* Textauszug *
··········
Morteza Eshghparast ist es gewohnt, mitten ins Elend zu springen. Der Aktivist der Bremer Hilfsorganisation "Help Dunya" war schon im bürgerkriegsgeplagten Somalia, in den Hungergebieten Westafrikas, in Bangladesch, um dort humanitäre Projekte zu starten. Aktuell hält er sich im polnisch-ukrainischen Grenzgebiet auf. Als in der vergangenen Woche die ersten Bilder vom russischen Einmarsch in die Ukraine und die einsetzende Flucht Hunderttausender Menschen im TV zu sehen waren, stand für Eshghparast und "Help Dunya" fest: Wir sind wieder gefragt.
Vor zwei Tagen ist der Aumunder mit iranischen Wurzeln an der Grenze zur Ukraine eingetroffen, in einem Örtchen namens Medyka. "Ganz schlimme Zustände sind das da", berichtet Eshghparast dem WESER-KURIER. Die wenigen Hotels, die es in der Gegend gibt, sind voll mit Flüchtlingen. "Man sieht den Leuten an, wie traumatisiert sie sind. Teilweise waren sie vier bis fünf Tage unterwegs und haben in der Zeit kaum geschlafen."
··········
* Material *
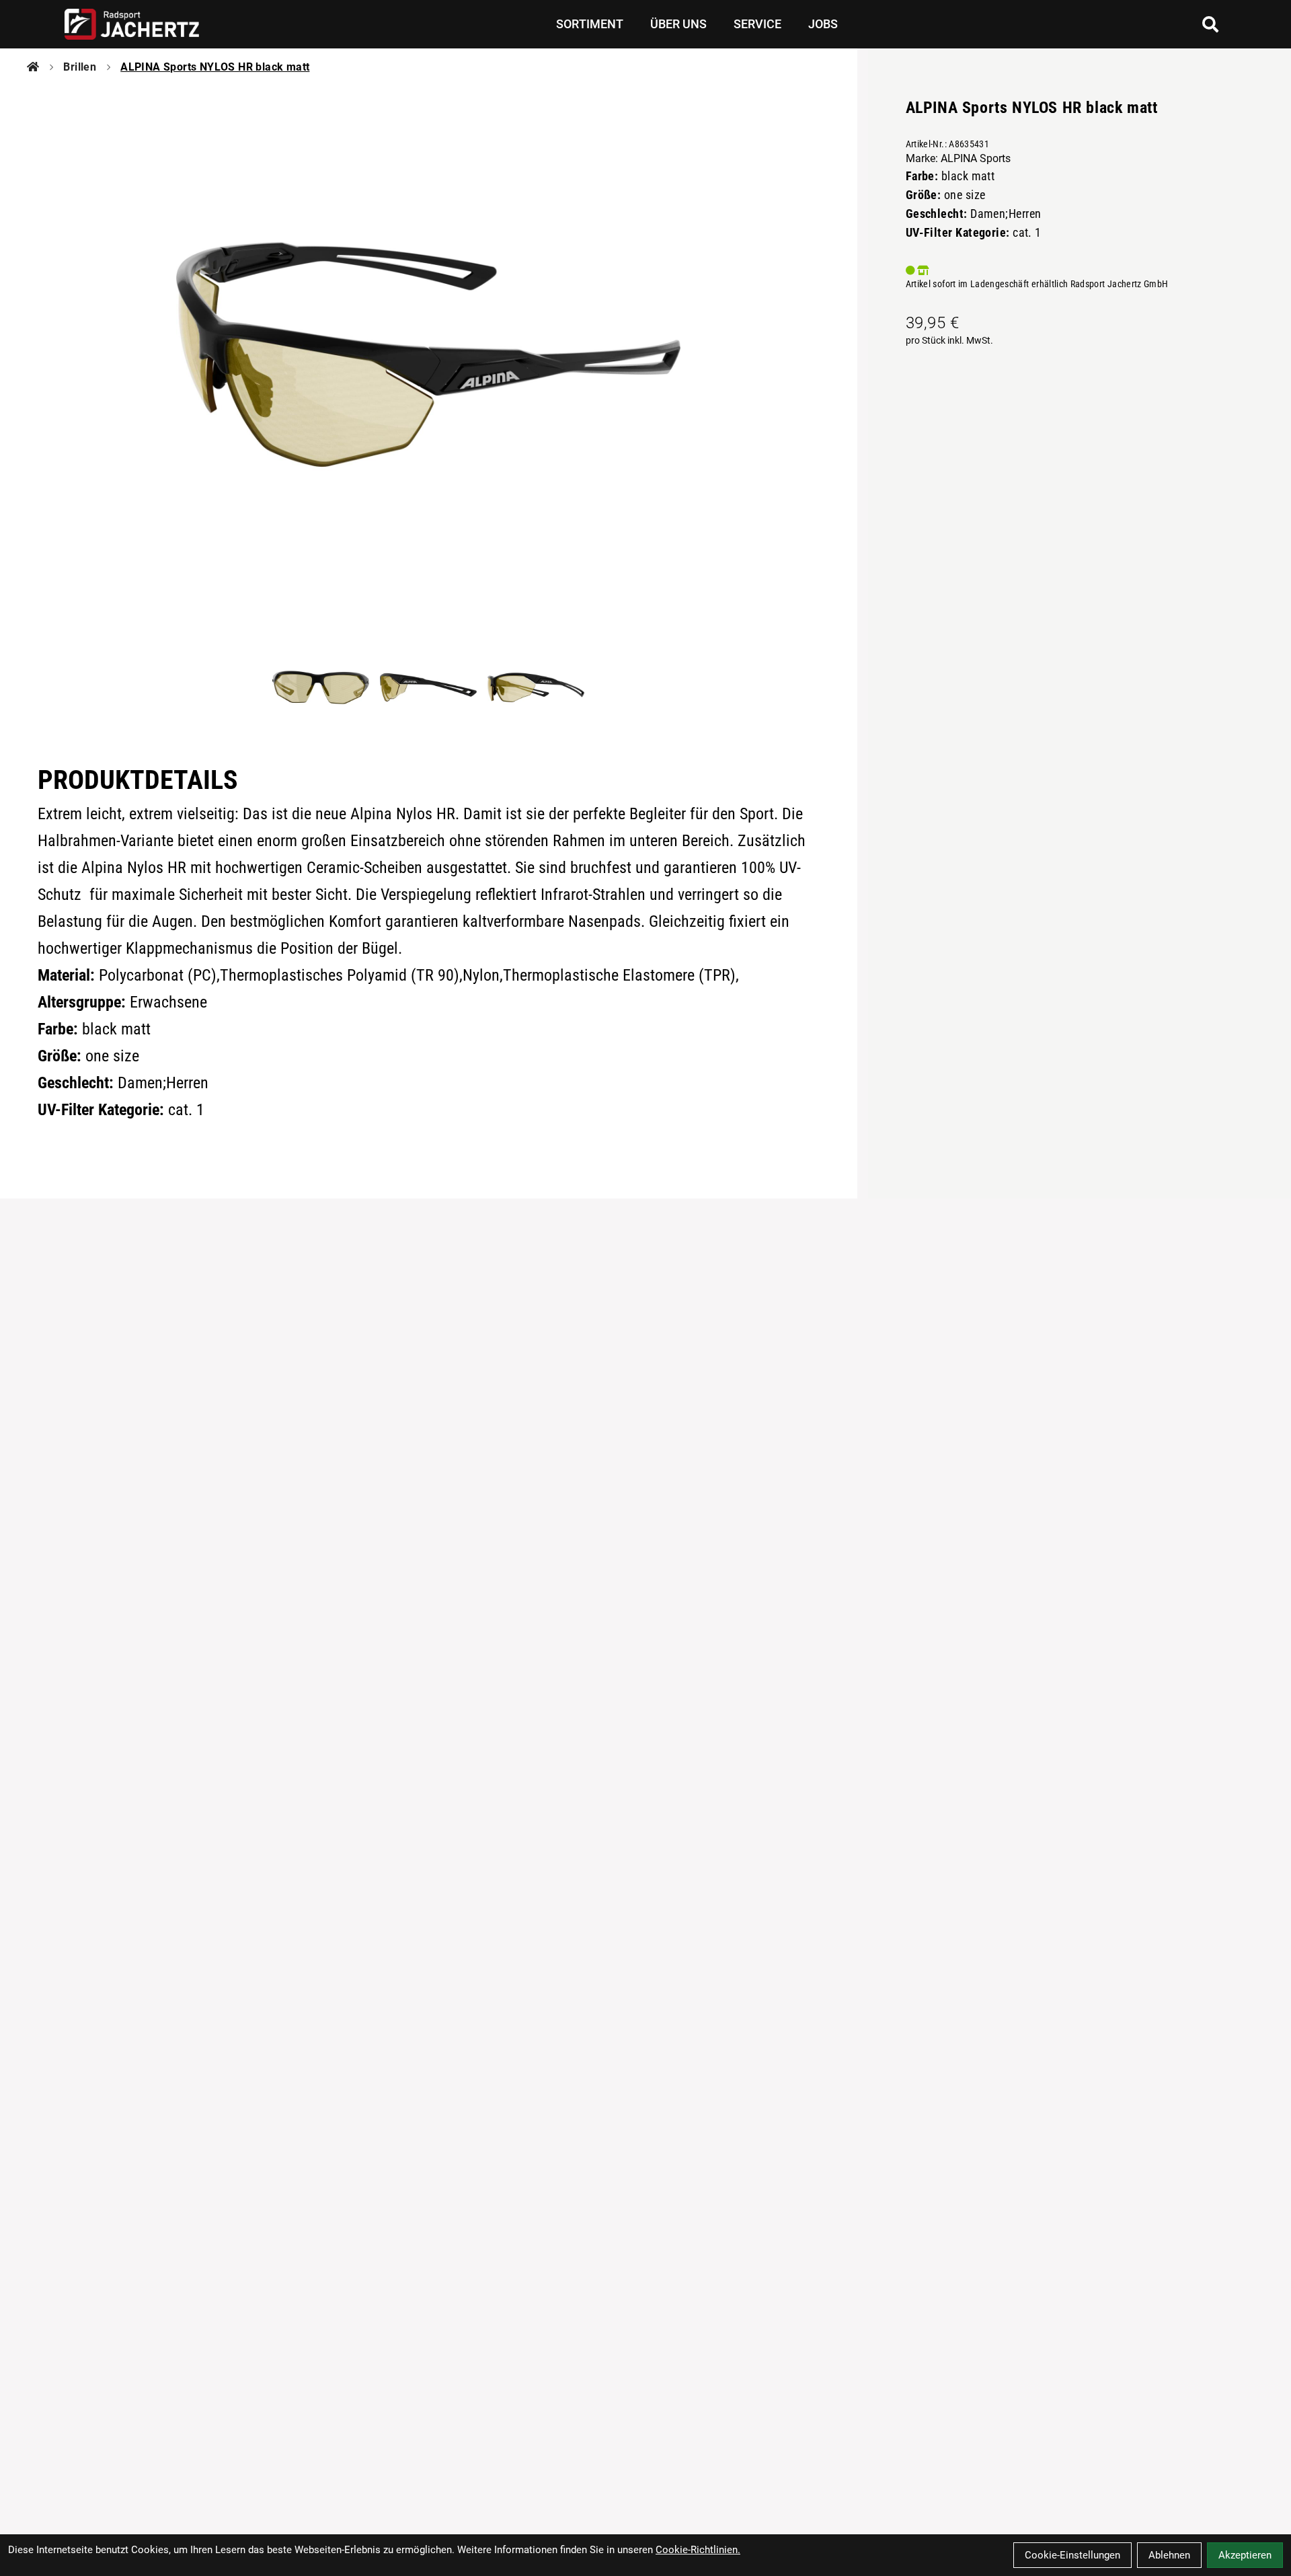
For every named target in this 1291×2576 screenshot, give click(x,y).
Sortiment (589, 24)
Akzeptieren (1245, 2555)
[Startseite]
··········
* Aufgabenstellung *
[1] Drucke aus dem Bericht über den Bremer Helfer an der ukrainischen Grenze den Abschnitt ab, der mit „Morteza Eshghparast ist“ beginnt und bis „sind wieder gefragt.“ reicht.
[2] Führe den Bericht über den Bremer Helfer an der ukrainischen Grenze im Anschluss an seinen letzten Satz weiter.

* Lösungen *
[1]
Morteza Eshghparast ist es gewohnt, mitten ins Elend zu springen. Der Aktivist der Bremer Hilfsorganisation "Help Dunya" war schon im bürgerkriegsgeplagten Somalia, in den Hungergebieten Westafrikas, in Bangladesch, um dort humanitäre Projekte zu starten. Aktuell hält er sich im polnisch-ukrainischen Grenzgebiet auf. Als in der vergangenen Woche die ersten Bilder vom russischen Einmarsch in die Ukraine und die einsetzende Flucht Hunderttausender Menschen im TV zu sehen waren, stand für Eshghparast und "Help Dunya" fest: Wir sind wieder gefragt.

[2]
Er selbst verbrachte die Nacht auf Donnerstag im Auto. Am anderen Morgen fuhr er von der polnischen Seite in die Ukraine. Über Kontaktpersonen im Land hatte er sich zuvor informiert, was die Flüchtlinge tatsächlich brauchen. "Kleidung eher nicht", sagt Eshghparast. Am Grenzübergang beobachtete er, dass dort eingetroffene Kleiderspenden liegen geblieben sind. "Die Leute brauchen sie nicht oder haben schlicht keine Möglichkeit, sie zusätzlich zu ihrem Gepäck noch mitzuschleppen." Deshalb habe er sich entschieden, stattdessen Lebensmittel zu den Menschen in der Ukraine zu bringen. Rund 15.000 Euro will "Help Dunya" für diesen Zweck ausgeben. Fürs Erste jedenfalls, je nach Bedarf könne es auch mehr werden.
Es gehört zu den Merkwürdigkeiten der aktuellen Situation, dass es im Westen der Ukraine für ausländische Helfer noch möglich ist, die Grenze zu Polen ungehindert in beide Richtungen zu überqueren. Der Krieg hat dieses Gebiet noch nicht erreicht. Eshghparast konnte sich also in Polen mit Lebensmitteln eindecken, um sie auf die andere Seite zu bringen. Am Donnerstagnachmittag war er in der Großstadt Lwiw, dem einstigen Lemberg, etwa 60 Kilometer von der Grenze entfernt. Von dort wollte er weiter ins Landesinnere vorstoßen, um Konserven und andere haltbare Lebensmittel zu Bedürftigen in die ländlichen Gebieten zu bringen. "In Lwiw scheint man sich inzwischen darauf vorzubereiten, dass der Krieg näher kommt", berichtet der Aumunder Helfer. In den Außenbezirken hätten die Sicherheitskräfte Checkpoints eingerichtet. Er wolle schauen, wie weit er kommt, ohne sich selbst in Gefahr zu bringen.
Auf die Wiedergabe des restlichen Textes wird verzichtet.